Il juge qu’il résulte des articles L. 131-4 et L. 131-7 du code de l’urbanisme, que, s’agissant d’un plan local d’urbanisme, il appartient à ses auteurs de s’assurer, sous le contrôle du juge de l’excès de pouvoir, de sa compatibilité avec les dispositions du code de l’urbanisme particulières au littoral.

Dans son arrêt du 11 mars dernier, le Conseil d’Etat avait cependant déjà posé une exception à cette règle :
Cependant, lorsqu’un schéma de cohérence territoriale ou un des autres schémas mentionnés par les dispositions du II de l’article L. 146-4 du code de l’urbanisme comporte des dispositions suffisamment précises et compatibles avec ces dispositions législatives qui précisent les conditions de l’extension de l’urbanisation dans l’espace proche du rivage dans lequel l’opération est envisagée, le caractère limité de l’urbanisation qui résulte de cette opération s’apprécie en tenant compte de ces dispositions du schéma concerné. » (CE, 11 mars 2020, Confédération Environnement Méditerranée, n° 419861),

Le Conseil d’Etat retenait ainsi que le caractère limité de l’extension d’une urbanisation dans une commune littorale devait s’apprécier en tenant compte des dispositions du SCoT si ses dispositions étaient suffisamment précises et compatibles avec les règles particulières du littoral.

A la lecture de cet arrêt, on aurait pu penser qu’il n’y avait pas lieu de tenir compte du SCoT pour apprécier la légalité d’un PLU dès lors que les dispositions de ce SCoT n’étaient pas précises.
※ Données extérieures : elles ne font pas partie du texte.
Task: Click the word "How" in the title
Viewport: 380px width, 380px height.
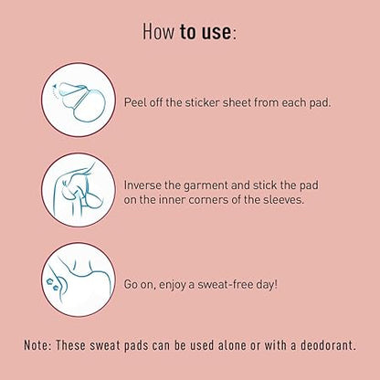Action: point(159,31)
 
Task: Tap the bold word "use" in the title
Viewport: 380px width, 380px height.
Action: point(216,32)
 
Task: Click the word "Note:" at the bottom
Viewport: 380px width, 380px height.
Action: point(37,345)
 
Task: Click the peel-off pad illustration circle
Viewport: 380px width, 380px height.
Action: point(79,100)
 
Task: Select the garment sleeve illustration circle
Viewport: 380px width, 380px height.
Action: point(79,190)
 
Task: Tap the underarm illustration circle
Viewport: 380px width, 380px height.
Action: point(79,280)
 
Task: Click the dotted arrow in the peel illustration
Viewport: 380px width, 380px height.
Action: point(54,91)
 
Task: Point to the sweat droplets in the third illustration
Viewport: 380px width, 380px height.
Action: point(52,284)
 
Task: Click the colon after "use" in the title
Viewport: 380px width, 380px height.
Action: point(234,34)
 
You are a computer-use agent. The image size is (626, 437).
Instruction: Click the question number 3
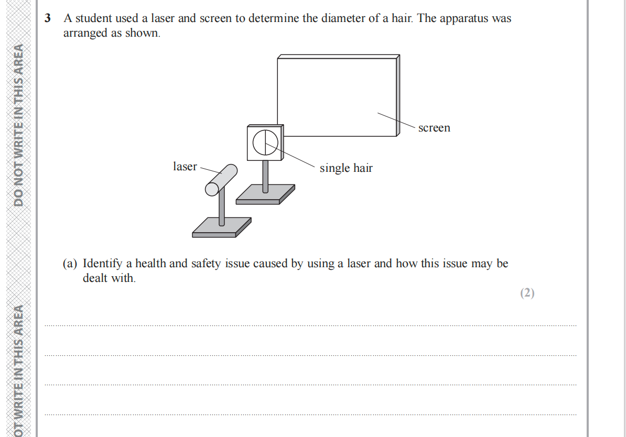click(48, 18)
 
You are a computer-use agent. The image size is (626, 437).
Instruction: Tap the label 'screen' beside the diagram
click(434, 128)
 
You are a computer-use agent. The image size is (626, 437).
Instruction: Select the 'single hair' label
click(346, 168)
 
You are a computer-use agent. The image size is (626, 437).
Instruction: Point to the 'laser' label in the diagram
click(185, 167)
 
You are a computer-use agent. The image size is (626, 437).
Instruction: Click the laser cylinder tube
click(221, 180)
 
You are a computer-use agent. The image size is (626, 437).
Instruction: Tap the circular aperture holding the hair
click(265, 143)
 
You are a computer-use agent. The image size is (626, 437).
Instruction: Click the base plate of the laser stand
click(222, 227)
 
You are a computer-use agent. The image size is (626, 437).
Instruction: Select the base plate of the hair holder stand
click(265, 194)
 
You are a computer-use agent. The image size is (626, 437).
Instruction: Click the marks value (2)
click(527, 293)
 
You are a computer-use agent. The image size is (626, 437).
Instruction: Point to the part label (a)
click(70, 264)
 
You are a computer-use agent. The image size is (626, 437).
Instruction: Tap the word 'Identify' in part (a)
click(102, 264)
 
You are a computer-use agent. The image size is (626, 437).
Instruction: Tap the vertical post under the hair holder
click(265, 177)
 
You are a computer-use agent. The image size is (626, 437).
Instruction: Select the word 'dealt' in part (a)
click(95, 278)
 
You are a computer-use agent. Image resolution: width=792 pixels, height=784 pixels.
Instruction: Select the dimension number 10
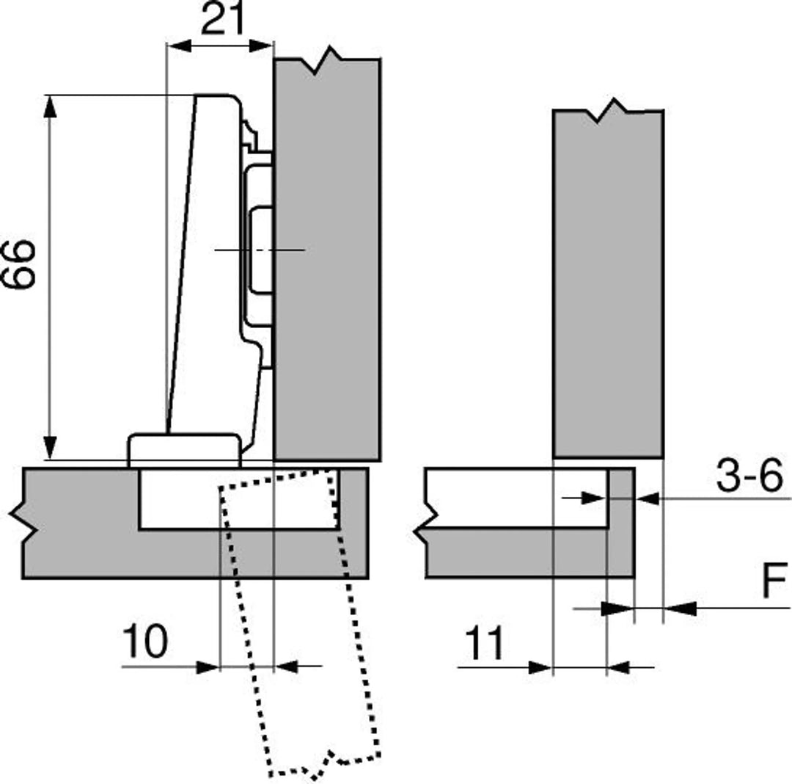(x=144, y=642)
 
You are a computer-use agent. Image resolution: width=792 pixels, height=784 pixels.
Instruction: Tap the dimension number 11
(x=485, y=644)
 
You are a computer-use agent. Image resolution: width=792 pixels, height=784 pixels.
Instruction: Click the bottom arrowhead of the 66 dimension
(x=50, y=448)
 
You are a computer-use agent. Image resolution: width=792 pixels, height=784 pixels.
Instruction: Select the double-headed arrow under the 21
(x=220, y=46)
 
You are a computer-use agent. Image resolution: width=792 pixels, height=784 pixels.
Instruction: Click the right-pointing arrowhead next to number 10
(x=209, y=667)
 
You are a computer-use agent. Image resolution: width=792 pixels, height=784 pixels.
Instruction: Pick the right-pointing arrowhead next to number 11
(x=540, y=667)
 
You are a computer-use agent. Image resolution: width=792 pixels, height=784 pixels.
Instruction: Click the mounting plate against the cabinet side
(x=258, y=250)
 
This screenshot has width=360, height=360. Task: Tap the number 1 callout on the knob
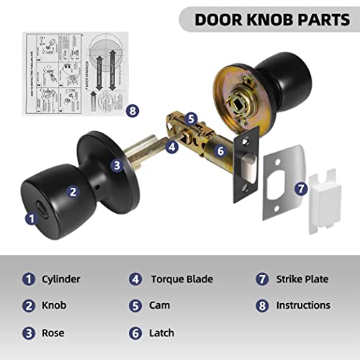click(30, 217)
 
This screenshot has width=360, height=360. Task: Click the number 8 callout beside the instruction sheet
click(131, 111)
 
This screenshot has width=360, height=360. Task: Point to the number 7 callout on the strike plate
click(302, 189)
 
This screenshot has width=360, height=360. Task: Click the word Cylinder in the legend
click(62, 279)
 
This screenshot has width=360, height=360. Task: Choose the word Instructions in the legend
click(303, 305)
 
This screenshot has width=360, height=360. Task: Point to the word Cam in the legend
click(161, 305)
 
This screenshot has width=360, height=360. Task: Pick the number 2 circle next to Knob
click(29, 305)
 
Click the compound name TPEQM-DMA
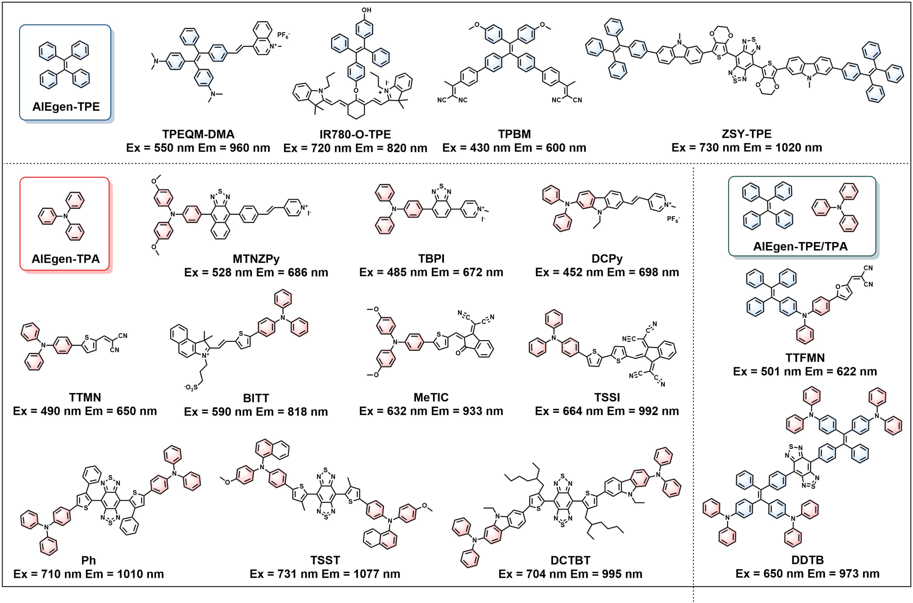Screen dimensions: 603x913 pos(198,134)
Dans un tel cas, le SCoT aurait ainsi perdu son rôle d’écran entre la loi Littoral et le PLU puisque la légalité de ce dernier aurait alors dû être appréciée directement au regard de la loi Littoral.
Mais ce n’est pas cette solution qui a été retenue dans l’arrêt ici commenté.

En effet, le Conseil d’Etat pose la règle aux termes de laquelle la compatibilité d’un PLU par rapport au SCoT s’apprécie « en tenant compte des dispositions de ce document relatives à l’application des dispositions du code de l’urbanisme particulières au littoral, sans pouvoir en exclure certaines au motif qu’elles seraient insuffisamment précises, sous la seule réserve de leur propre compatibilité avec ces dernières ».

Aussi, l’insuffisance de précision du SCoT, s’agissant de ses dispositions intéressant le littoral, ne saurait justifier qu’il ne soit pas appliqué pour apprécier la légalité d’un PLU. Quand bien même ce SCoT n’est pas précis, il doit être appliqué tel quel.
Le Conseil d’Etat, par cet arrêt, confirme donc que dès lors qu’il existe un SCoT comprenant des dispositions sur le littoral, la légalité d’un PLU, s’agissant de la mise en œuvre de la loi Littoral, doit obligatoirement s’apprécier par rapport au SCoT.

Cette précision par le Conseil d’Etat, dans l’arrêt ici commenté, sur la place du SCoT dans l’application de la loi Littoral est d’autant plus opportune que l’on sait que la loi ELAN du 23 novembre 2018 (articles L. 121-3 et L. 121-8 du code de l’urbanisme) a accru le rôle de ce document en prévoyant que désormais il détermine, dans les communes littorales, les critères d’identification des villages, agglomérations et autres secteurs déjà urbanisés et en définit la localisation.